Confesso que ao ler, na transversal, estes sublinhados fiquei perplexo com o seu conteúdo. Todavia, olhando um pouco retrospetivamente para aquilo que tem sido a vida e a atividade de tio Nona não me admirei com o livro e com o conteúdo dos seus sublinhados. Muito temos falado da importância e do poder das ditas tecnologias de informação e comunicação nas sociedades de hoje. Muito temos falado do ponto a que o país e a Europa chegou. Muito temos falado do poder nefasto sobre o planeta terra da forma como temos explorado os recursos. Muito temos falado do deus capital que tudo comanda e domina. Muito temos falado da miragem de liberdade que todos pensamos, hoje mais do que nunca, que gozamos. Mas também sabemos do sentido de expiação porque nos últimos anos temos passado. Da falta de qualidade de vida que cada vez menos temos. Da cada vez mais precaridade em que as nossas vidas e os nossos projetos se transformaram. A todo o instante, quem nos governa arremessa-nos com bodes expiatórios, com culpados, esquecendo-se que eles mesmos são essencialmente os fazedores desta sociedade sem piedade e sem rosto. Uma verdadeira hipocrisia. Uma autêntica mentira em que vivemos. Não me admira, por isso, tal como Byung-Chul Han, que tio Nona faça a apologia do idiota. Idiota-palavra que anda muitas vezes na boca de alguns seus camaradas, que foram compagnons de route de projetos galvanizadores nas décadas 80 e 90 do século passado para o concelho de quem eram os seus lídimos representantes políticos e para um país diferente que queriam construir. Inesperadamente, tudo virou neoliberal. E tio Nona ficou «no ar», pairando, alertando para uma outra visão, para um outro futuro. Infelizmente em vão. É certo que os programas com que os diferentes partidos nos apresentam para o próximo dia 4 de outubro são alternativas. Alternativas. Mas não diferentes, singulares. Para a diferença é necessário o exercício lúcido do idiotismo e da coragem. E ninguém quer arriscar neste mar imenso da conformidade. De uma sociedade perfeitamente sintonizada e formatada com os princípios e valores daqueles que hoje nos governam e, quiçá, com alguns que apresentando-se como alternativa não são na realidade verdadeiramente diferentes.
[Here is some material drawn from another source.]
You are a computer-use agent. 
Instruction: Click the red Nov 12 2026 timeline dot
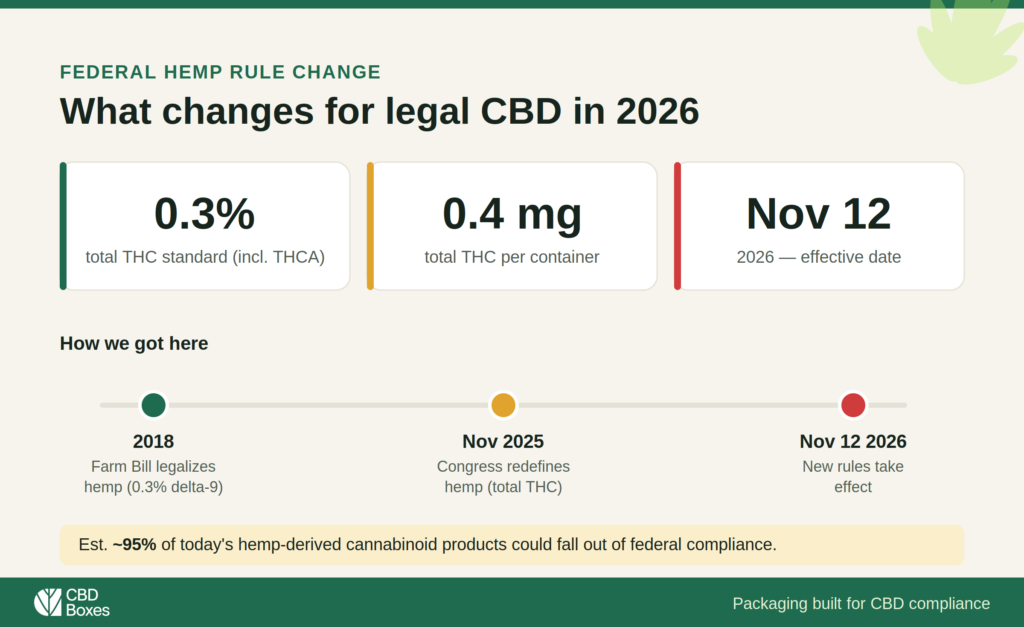point(853,405)
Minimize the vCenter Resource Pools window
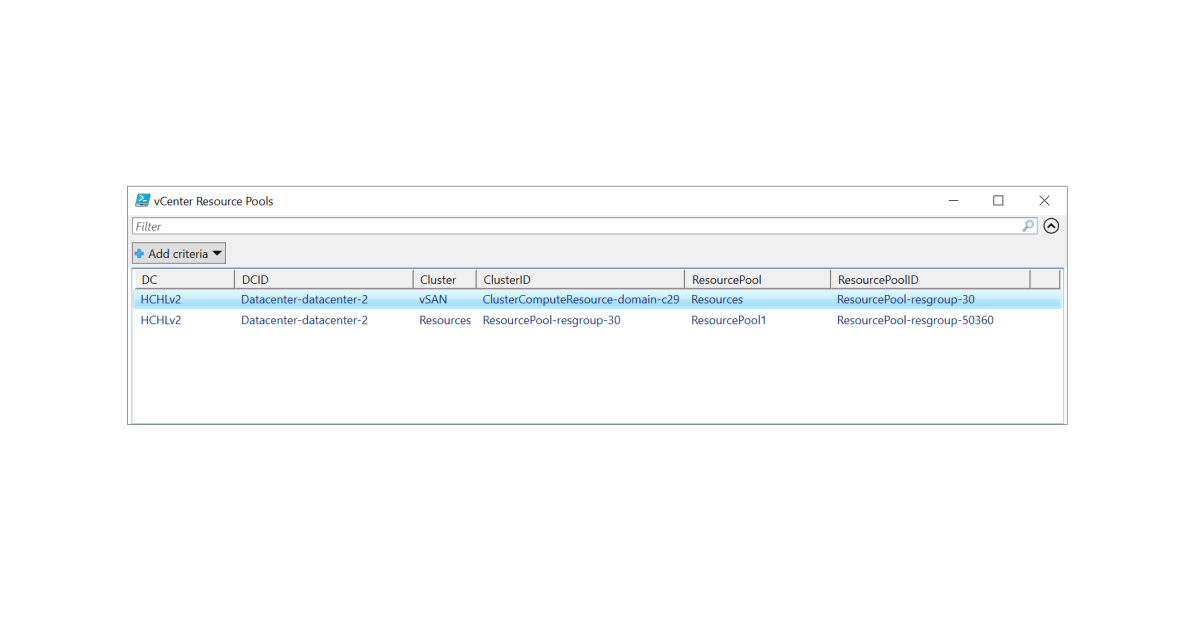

Como tão bem entendo o silêncio a que tio Nona se remeteu!...
PS - Alguém ao meu dado me tem vindo a advertir que aquilo que digo e o que tio Nona diz ninguém lê. Obviamente que estou farto de constar tal facto. Meu intento não é escrever para as multidões em poucas frases entrecortadas que suscite imediatamente o clique do «Gosto», afagador do nosso umbigo. Infelizmente já não há tempo para o exercício lúcido do diálogo e da reflexão. Por isso, não estamos nesse registo. Nem é esse o nosso intento. Nosso esforço sabemos ser limitado: basta que ele chegue para a leitura e reflexão de apenas um leitor(a). Somos dos pequenos, mas firmes passos.